The National Fire Protection Association (NFPA) reported that between 2007 and 2011, approximately 49,000 fires per year were reported to U.S. Fire Departments due to kids playing with fire. Annually, juvenile fire starting causes an average of 80 civilian deaths, 860 civilian injuries, and $235 million in property damage, and these averages don’t include fire service deaths, injuries, and/or property damage.
Children play with fire for a variety of reasons including curiosity, experimentation, mimicking older children or adult behavior, imagination play, a means of expression, revenge, uncontrolled anger, emotional trauma, an attempt to hide or conceal another wrongdoing, an attempt to camp, or an attempt to smoke.

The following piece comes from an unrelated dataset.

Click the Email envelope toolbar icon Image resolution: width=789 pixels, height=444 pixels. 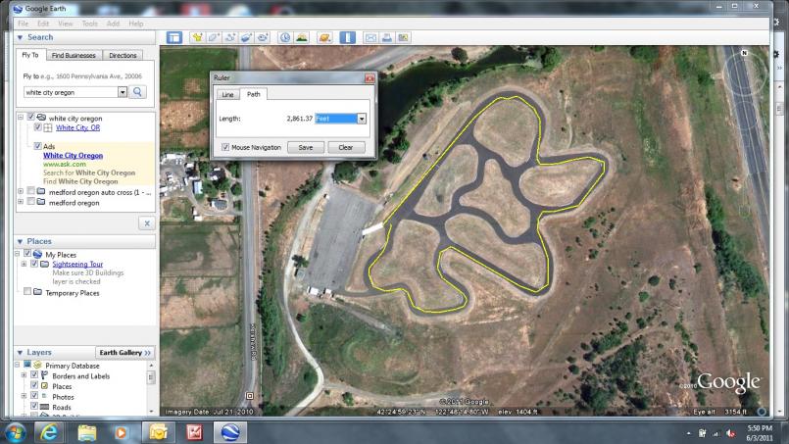(371, 37)
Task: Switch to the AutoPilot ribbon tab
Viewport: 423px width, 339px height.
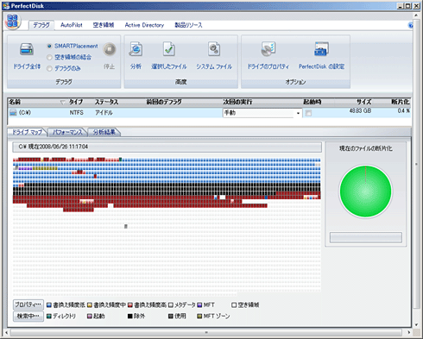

NFPA studies reported that, in general, younger children are more likely to set fires in the home, while older children are more likely to set fires outside; boys are more likely to play with fire than girls; lighters were used as a heat source in approximately half of the fires; and 39% of home fires associated with juvenile fire starting began in the bedroom.
The NFPA and other sources recommend the following to prevent juvenile fire starting:
- Keep lighters and matches out of the reach of younger children and in inaccessible or locked containers, drawers, or cabinets for older children.

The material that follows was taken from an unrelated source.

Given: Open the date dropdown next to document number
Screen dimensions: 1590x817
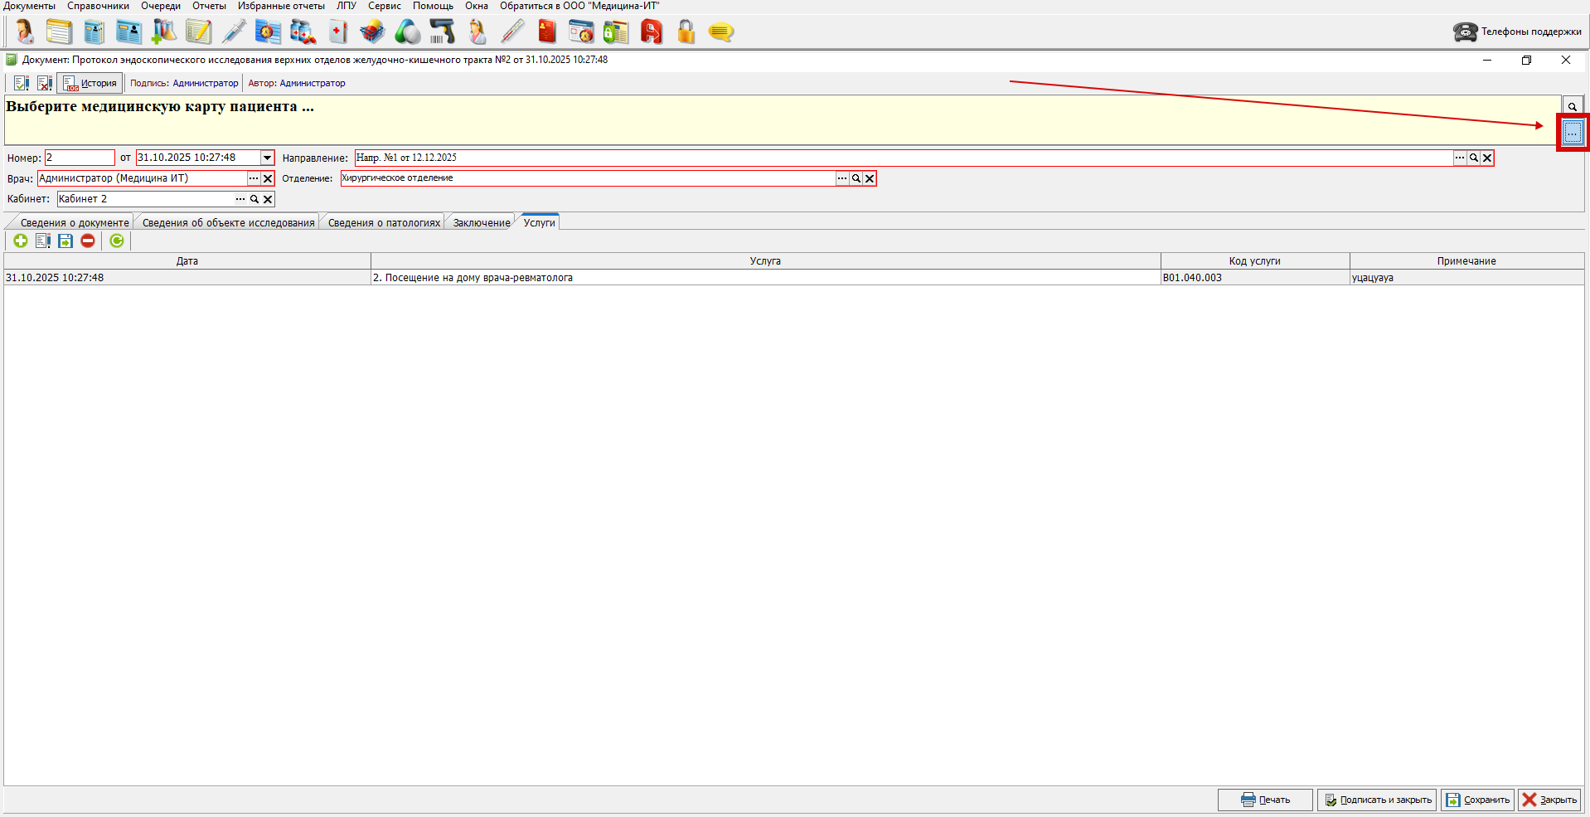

- Teach young children to tell adults if they see lighters or matches anywhere.
- If wood burning stoves or fireplaces were a part of the winter routine, it’s time to clean up and close those devices and remove all fire-starting materials.
- Secure grills, fuel sources, and ignitors, lighters or matches from young children and teach them to stay away from them.
- Teach children of all ages that once a fire is started, it is difficult to control and can have permanent and irreversible consequences, including hurting them, the ones they love, and others.
- Adults should set a good example for children by not playing with fire or fireworks and by being good stewards of lighters, matches, candles, flame-powered cooking devices, outdoor camping equipment and fireworks.
- If young children express curiosity about fire, remind them that lighters and matches are tools for adults only and tell them about the dangers of using them.
Some additional tips:
- Ensure that all smoke detectors are working in your home and have a fire extinguisher available.
- When using fire for cooking, heating, or camping, keep the area clear of combustibles, secure any lighters or matches, and have a plan for putting out the fire.
- If you are a smoker, keep lighters and matches away from young children.